Frustration: The Data Governance Sinkhole

by Ian Hellström (23 November 2014)

Plentiful are the companies that revel in fancy descriptions of data-driven decision-making cultures on their corporate websites. Scarce are they who actually have a data governance office to back up these grand claims, for any data-centred programme without clear definitions and business processes regarding data is doomed to fail.

What is less known about data governance is that there is a phase during which companies run a risk of losing their best and brightest because of inaction or even worse: wrong actions. Michael Lopp has written an excellent article on why bored engineers quit, and as bad as that may be in general situations it is disastrous in the early phases of a data governance programme.

Maturity Models

There are many maturity models for data governance and the companies behind every single model promulgate their own as the bee’s knees. In essence, they all share the same characteristics as they describe the phases organizations go through on their ways from data anarchies to realms where data is king. The models differ in the number of individual stages and the names given to each stage but that pretty much is it. The National Association of State CIOs has summarized the most commonly used models in case you are interested in the details.

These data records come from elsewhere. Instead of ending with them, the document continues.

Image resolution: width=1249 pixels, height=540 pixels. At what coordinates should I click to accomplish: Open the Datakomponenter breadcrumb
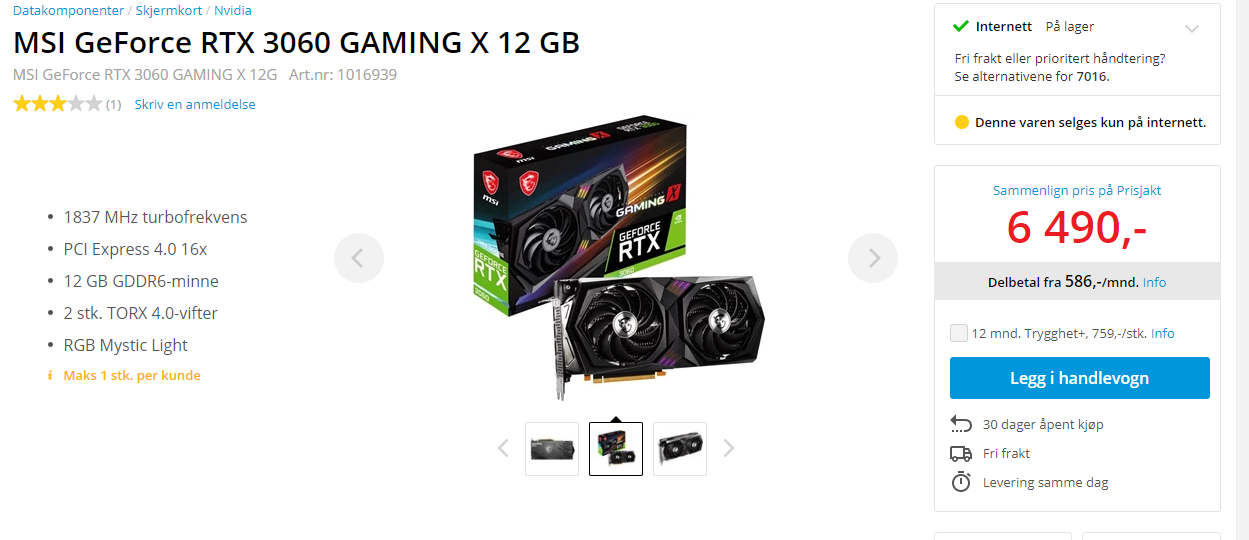pyautogui.click(x=68, y=10)
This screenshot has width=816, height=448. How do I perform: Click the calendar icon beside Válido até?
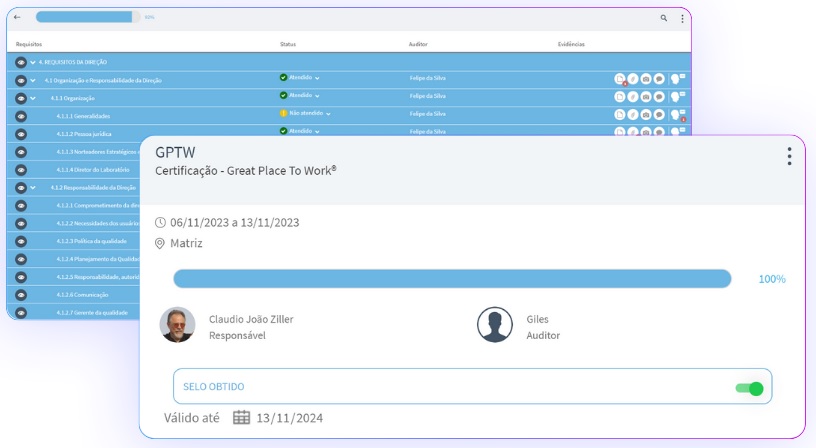(241, 418)

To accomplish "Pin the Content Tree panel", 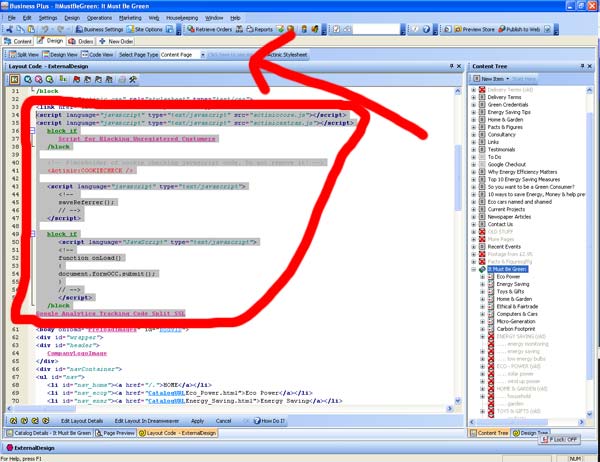I will point(581,66).
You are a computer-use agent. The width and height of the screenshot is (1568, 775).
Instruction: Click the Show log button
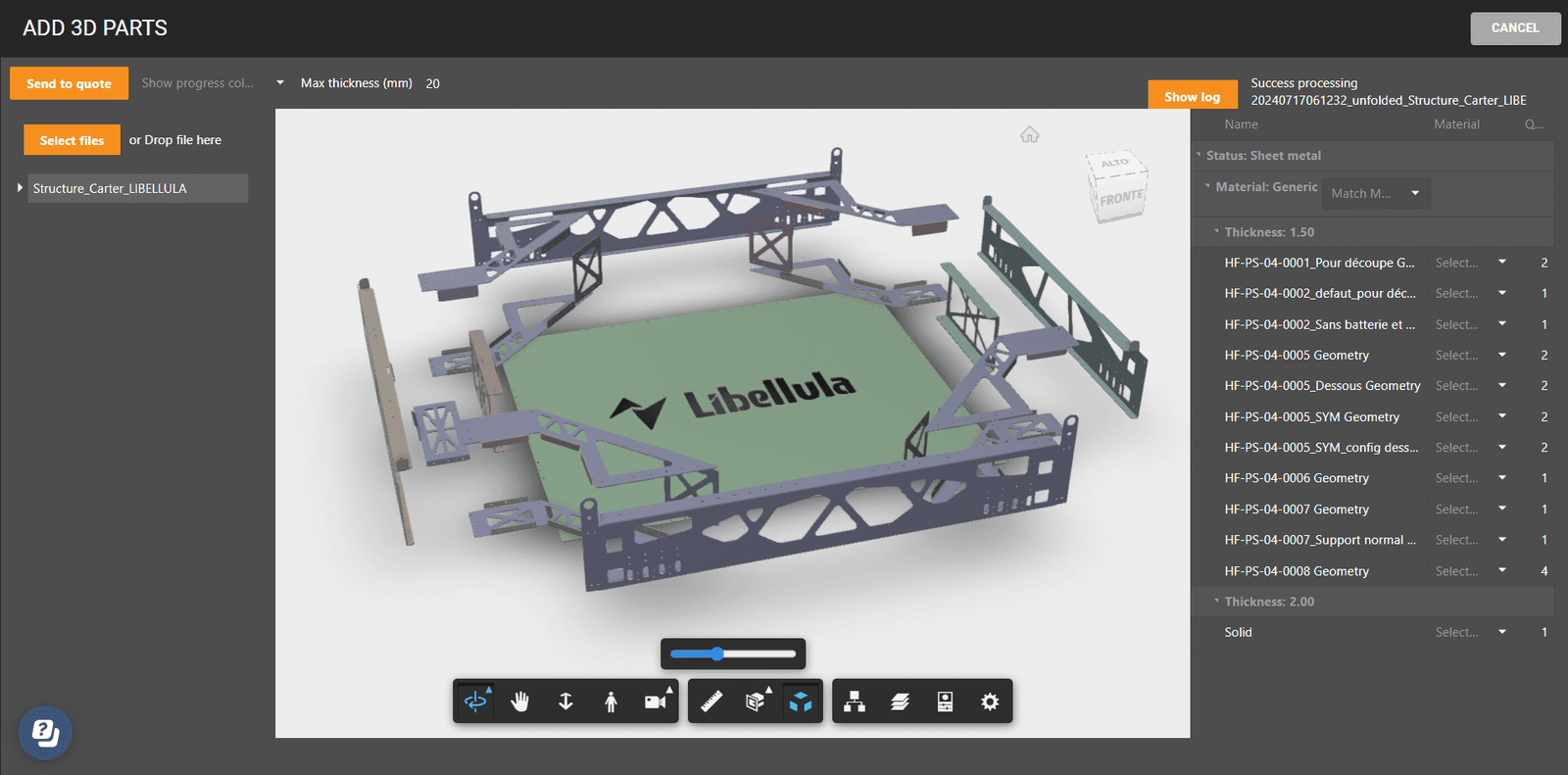pos(1192,97)
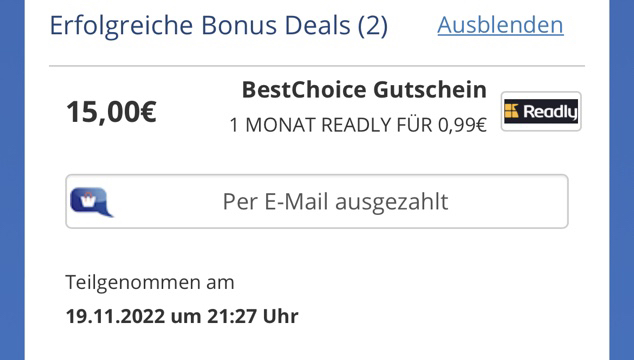Click the word Gutschein in the deal title

pyautogui.click(x=430, y=89)
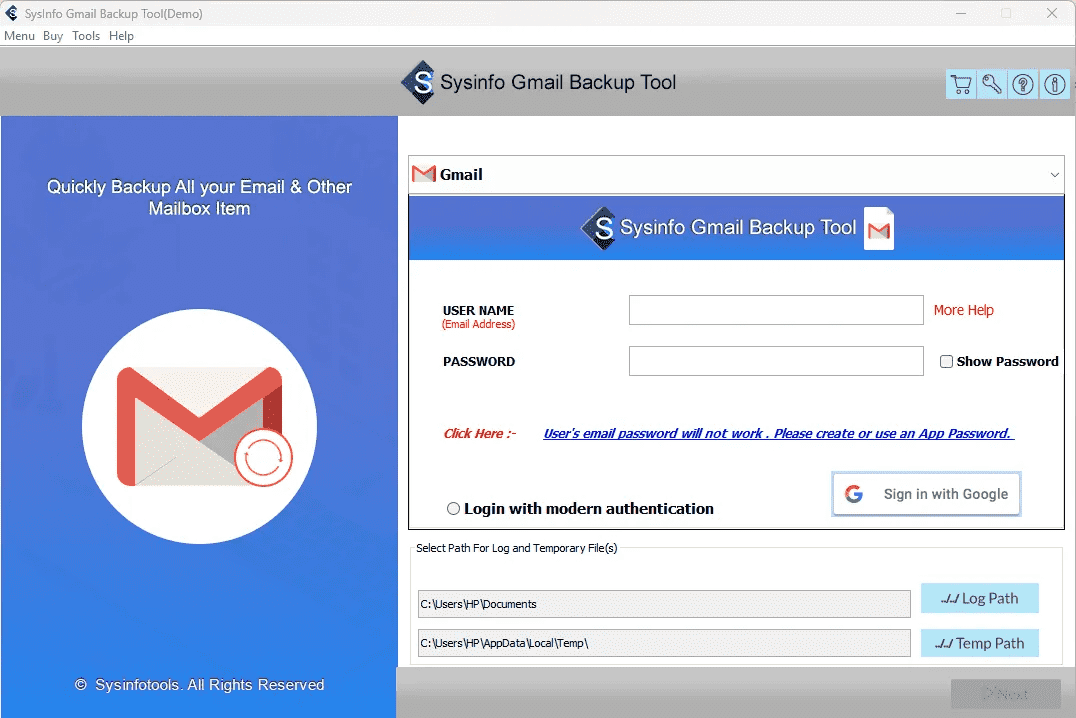Open the info about icon
The height and width of the screenshot is (718, 1076).
[1054, 85]
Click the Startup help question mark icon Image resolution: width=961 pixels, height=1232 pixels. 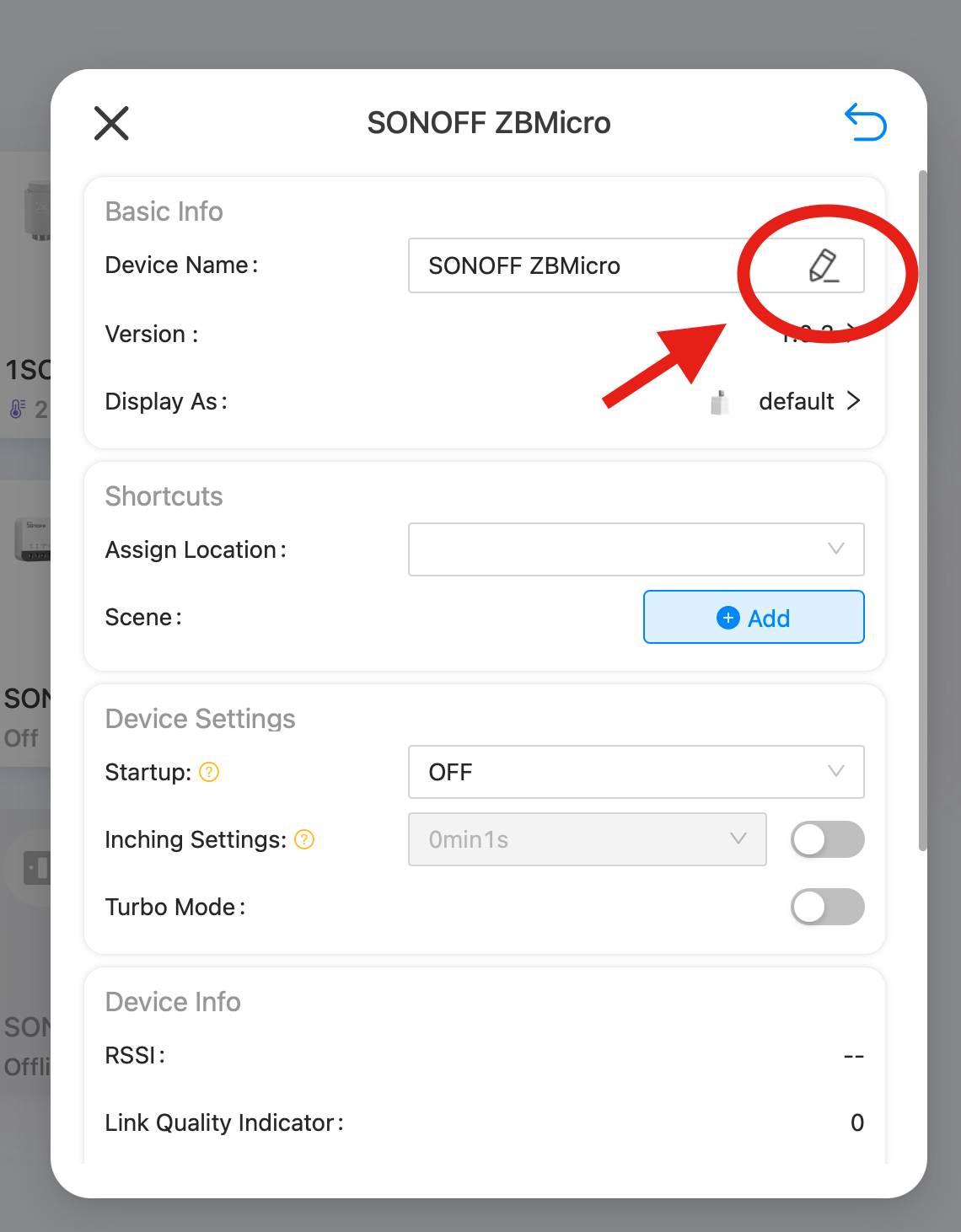209,772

I particularly like the DataFlux maturity model as described by Tony Fisher in the must-read The Data Asset because it is succinct yet it covers all relevant aspects. According to that model, there are four stages: 1) undisciplined, 2) reactive, 3) proactive, and 4) governed.

DataFlux's maturity model for data governance

Undisciplined organizations are stuck in firefighting mode: whenever issues with data pop up they are dealt with on a per-case basis and only, to put it bluntly, when the shit hits the fan. There is discord about ownership: business users see data quality issues as IT’s problem, whereas IT only feels responsible for the technical administration, not the contents. Without executive interference this ownership ping-pong can go on for years with IT usually bearing the brunt of the workload. If there is an effort to improve data quality it is often outsourced, which in itself causes more problems in the long run than it solves. A data governance programme is typically only initiated after a data catastrophe.

Your data is your business. Tony Fisher, The Data Asset (p. 81)

When these organizations mature they can reach the reactive stage where units or departments still work largely independently and with little executive oversight but where there is a need for cross-functional data gathering and thus coordination and collaboration. Companies in the reactive stage are often involved in CRM, ERP, or data warehouse implementations. Do not let that fool you though: many companies attempt to build a data warehouse and the like without having done the groundwork. I have seen it happen and fail. Horribly.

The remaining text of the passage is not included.